«La perte de la pomme de terre paraît aller au quart ou au tiers d'une année commune.»

En outre, «l'année dernière n'a pas été une année favorable, et si elle présentait un boni de quelques millions d'hectolitres, le mauvais résultat de la récolte des pommes de terre, en augmentant la consommation des céréales, l'avait considérablement réduit.»

Ainsi, du côté de la France, tout semblait se réunir pour provoquer, en cas d'ouverture des ports, une inondation de blés étrangers.

D'un autre côté, les circonstances extérieures favorisaient au plus haut degré ce phénomène.

«En effet, dit monsieur le ministre, l'approvisionnement des grands marchés est en ce moment très-considérable; la récolte des grains a été magnifique dans les anciennes provinces polonaises et les gouvernements de la Nouvelle-Russie, qui alimentent les places d'Odessa dans la mer Noire, de Taganrog, Rostow, Marioupole, etc., dans la mer d'Azow. L'énorme exportation des années 1844 et 1845 avait donné dans ces contrées une grande impulsion à la culture des céréales; la température extraordinairement favorable de l'été en a favorisé le développement...

«La récolte en Égypte a été supérieure aux produits d'une année commune.
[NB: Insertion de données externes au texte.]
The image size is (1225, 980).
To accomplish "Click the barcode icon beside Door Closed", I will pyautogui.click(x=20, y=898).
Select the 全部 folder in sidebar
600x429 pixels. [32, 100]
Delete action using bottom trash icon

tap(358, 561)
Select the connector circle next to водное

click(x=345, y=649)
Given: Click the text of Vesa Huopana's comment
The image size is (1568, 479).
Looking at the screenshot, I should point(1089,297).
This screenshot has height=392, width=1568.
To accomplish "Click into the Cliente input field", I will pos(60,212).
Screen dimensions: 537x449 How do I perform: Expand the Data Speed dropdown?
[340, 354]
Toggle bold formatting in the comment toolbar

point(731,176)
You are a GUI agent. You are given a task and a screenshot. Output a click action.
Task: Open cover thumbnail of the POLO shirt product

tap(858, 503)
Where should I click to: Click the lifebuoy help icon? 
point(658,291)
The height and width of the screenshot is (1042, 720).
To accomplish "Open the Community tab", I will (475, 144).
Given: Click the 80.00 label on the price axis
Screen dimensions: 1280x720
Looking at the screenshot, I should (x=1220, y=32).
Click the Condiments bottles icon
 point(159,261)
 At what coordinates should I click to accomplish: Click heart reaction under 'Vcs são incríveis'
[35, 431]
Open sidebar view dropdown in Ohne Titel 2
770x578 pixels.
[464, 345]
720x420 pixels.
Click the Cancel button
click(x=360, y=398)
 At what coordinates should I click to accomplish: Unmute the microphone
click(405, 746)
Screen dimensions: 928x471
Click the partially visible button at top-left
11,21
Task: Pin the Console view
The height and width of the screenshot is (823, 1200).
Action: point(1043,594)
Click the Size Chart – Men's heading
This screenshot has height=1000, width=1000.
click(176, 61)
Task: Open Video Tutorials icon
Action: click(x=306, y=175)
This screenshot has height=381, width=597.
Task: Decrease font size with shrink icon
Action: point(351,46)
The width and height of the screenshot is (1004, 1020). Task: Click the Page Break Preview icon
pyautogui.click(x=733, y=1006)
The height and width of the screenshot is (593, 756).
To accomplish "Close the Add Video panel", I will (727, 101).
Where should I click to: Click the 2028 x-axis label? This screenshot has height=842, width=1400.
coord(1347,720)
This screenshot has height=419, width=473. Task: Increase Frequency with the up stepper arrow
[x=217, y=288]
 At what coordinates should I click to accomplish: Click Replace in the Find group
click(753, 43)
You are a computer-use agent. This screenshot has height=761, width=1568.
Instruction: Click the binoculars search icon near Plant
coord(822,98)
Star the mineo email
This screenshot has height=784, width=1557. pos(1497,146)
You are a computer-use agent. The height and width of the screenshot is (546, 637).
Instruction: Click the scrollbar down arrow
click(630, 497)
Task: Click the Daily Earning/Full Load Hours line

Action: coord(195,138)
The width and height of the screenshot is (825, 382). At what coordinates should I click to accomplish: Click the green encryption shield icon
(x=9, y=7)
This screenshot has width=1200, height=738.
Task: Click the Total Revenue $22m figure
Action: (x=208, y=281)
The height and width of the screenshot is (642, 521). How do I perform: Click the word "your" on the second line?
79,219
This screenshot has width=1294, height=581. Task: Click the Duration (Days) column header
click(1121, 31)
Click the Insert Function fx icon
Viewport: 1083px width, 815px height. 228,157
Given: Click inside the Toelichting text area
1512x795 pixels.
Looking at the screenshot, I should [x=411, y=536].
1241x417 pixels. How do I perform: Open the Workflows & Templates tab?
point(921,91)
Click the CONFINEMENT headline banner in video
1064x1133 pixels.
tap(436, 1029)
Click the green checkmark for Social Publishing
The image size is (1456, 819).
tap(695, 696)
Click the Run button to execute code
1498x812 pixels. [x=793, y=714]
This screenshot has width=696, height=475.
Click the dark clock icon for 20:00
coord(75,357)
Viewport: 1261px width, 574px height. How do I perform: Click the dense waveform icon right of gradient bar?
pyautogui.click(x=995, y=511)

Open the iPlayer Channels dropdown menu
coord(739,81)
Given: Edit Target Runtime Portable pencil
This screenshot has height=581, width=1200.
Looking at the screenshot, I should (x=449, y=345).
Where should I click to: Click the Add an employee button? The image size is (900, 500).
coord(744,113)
Elle excède de beaucoup les besoins de la consommation; la moyenne des exportations annuelles est d'environ 990,000 hectolitres; Alexandrie peut en livrer facilement cette année de 1,700,000 à 1,800,000...

«Aux États-Unis, les deux récoltes abondantes de 1845 et 1846 ont accumulé d'importantes quantités de grains disponibles pour l'exportation; et un rapport officiel du 30 septembre dernier n'évalue pas cette récolte à moins de 26 millions d'hectolitres de maïs, et plus de 49 millions d'hectolitres de froment.»

Les deux phénomènes qui, dans leur coexistence, sont les plus propres à déterminer une invasion de produits étrangers se présentent donc ici, à savoir: déficit chez nous, extrême abondance dans les autres pays producteurs.

Nous ajouterons qu'au point de vue du système restrictif, qui se préoccupe surtout de celui qui produit le blé et non de celui qui le mange, il était impossible de choisir un plus mauvais moment pour ouvrir les ports.

Après bien du travail et des fatigues, le laboureur voit son blé détruit par la pluie; ce qui lui en reste ne peut le récompenser de ses soins et de ses avances qu'autant qu'il le vendra à un prix élevé. Et c'est dans ce moment que vous donnez un libre accès au blé étranger, cultivé sur une terre qui ne coûte rien, par des mains qu'on ne paye pas, dans un pays exempt d'impôts, et où, par surcroît de fatalité, la récolte a été magnifique? Qu'est donc devenue votre théorie de la lutte à forces égales, de l'égalisation des conditions du travail?